Ignorance et ambiguïté stratégiques

Il n’est pas rare de voir les hauts dirigeants d’entreprise plaider l’ignorance de certains méfaits, ou encore l’ambiguïté de certaines règles, afin d’échapper à un verdict de culpabilité pour des crimes commis sous leur direction. En effet, pour qu’un verdict de culpabilité soit possible, le droit requiert que l’on prouve l’intention de mal faire et une contribution causale envers le tort commis; plaider l’ignorance ou l’ambiguïté permet à un dirigeant d’avancer qu’il a commis une erreur plutôt qu’un crime dont il serait responsable.Lundi le 29 janvier 2007, par Caroline Allard

Dans «Wrongs of Ignorance and Ambiguity» (Columbia Law Review, 2004), William H. Simon avance que l’ignorance et l’ambiguïté ne seraient pas toujours accidentelles, mais au contraire, plusieurs dirigeants d’entreprises cultiveraient tacitement ces deux défauts afin de pouvoir se soustraire à d’éventuelles accusations criminelles.
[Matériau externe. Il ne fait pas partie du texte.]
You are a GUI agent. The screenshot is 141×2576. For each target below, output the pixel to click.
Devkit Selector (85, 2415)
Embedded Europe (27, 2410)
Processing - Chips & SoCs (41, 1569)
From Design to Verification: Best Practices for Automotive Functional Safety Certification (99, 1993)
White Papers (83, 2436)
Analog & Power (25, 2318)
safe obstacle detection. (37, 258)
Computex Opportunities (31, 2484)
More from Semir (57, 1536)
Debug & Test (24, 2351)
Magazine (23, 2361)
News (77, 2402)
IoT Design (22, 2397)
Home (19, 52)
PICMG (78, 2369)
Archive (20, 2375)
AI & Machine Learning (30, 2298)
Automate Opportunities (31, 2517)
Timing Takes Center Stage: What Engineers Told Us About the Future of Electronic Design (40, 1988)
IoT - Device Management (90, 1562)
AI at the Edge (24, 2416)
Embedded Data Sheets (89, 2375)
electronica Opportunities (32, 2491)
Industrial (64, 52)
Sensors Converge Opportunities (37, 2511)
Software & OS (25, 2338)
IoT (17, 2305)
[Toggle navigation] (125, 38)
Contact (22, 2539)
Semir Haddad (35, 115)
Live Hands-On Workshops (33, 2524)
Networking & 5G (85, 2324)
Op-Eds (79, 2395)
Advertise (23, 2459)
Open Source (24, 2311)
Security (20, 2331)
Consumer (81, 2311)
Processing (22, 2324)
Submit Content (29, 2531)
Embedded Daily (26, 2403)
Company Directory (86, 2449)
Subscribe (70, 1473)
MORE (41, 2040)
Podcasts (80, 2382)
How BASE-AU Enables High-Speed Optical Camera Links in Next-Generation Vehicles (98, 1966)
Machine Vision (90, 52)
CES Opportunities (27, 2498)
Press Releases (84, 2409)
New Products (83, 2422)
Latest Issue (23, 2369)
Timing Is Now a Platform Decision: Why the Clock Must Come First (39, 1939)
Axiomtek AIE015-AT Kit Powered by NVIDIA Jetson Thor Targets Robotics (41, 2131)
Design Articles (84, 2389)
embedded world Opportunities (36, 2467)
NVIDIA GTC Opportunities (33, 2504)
Dans un modèle d’entreprise traditionnel qu’il appelle celui de la « bureaucratie ambivalente », il existe un gouffre entre les règles affichées par l’entreprise et ses règles tacites. Même si, par exemple, on prône la transparence, la culture d’entreprise pourrait amener les employés à cacher délibérément certains problèmes à leurs supérieurs ou de leur en rendre compte de manière ambiguë.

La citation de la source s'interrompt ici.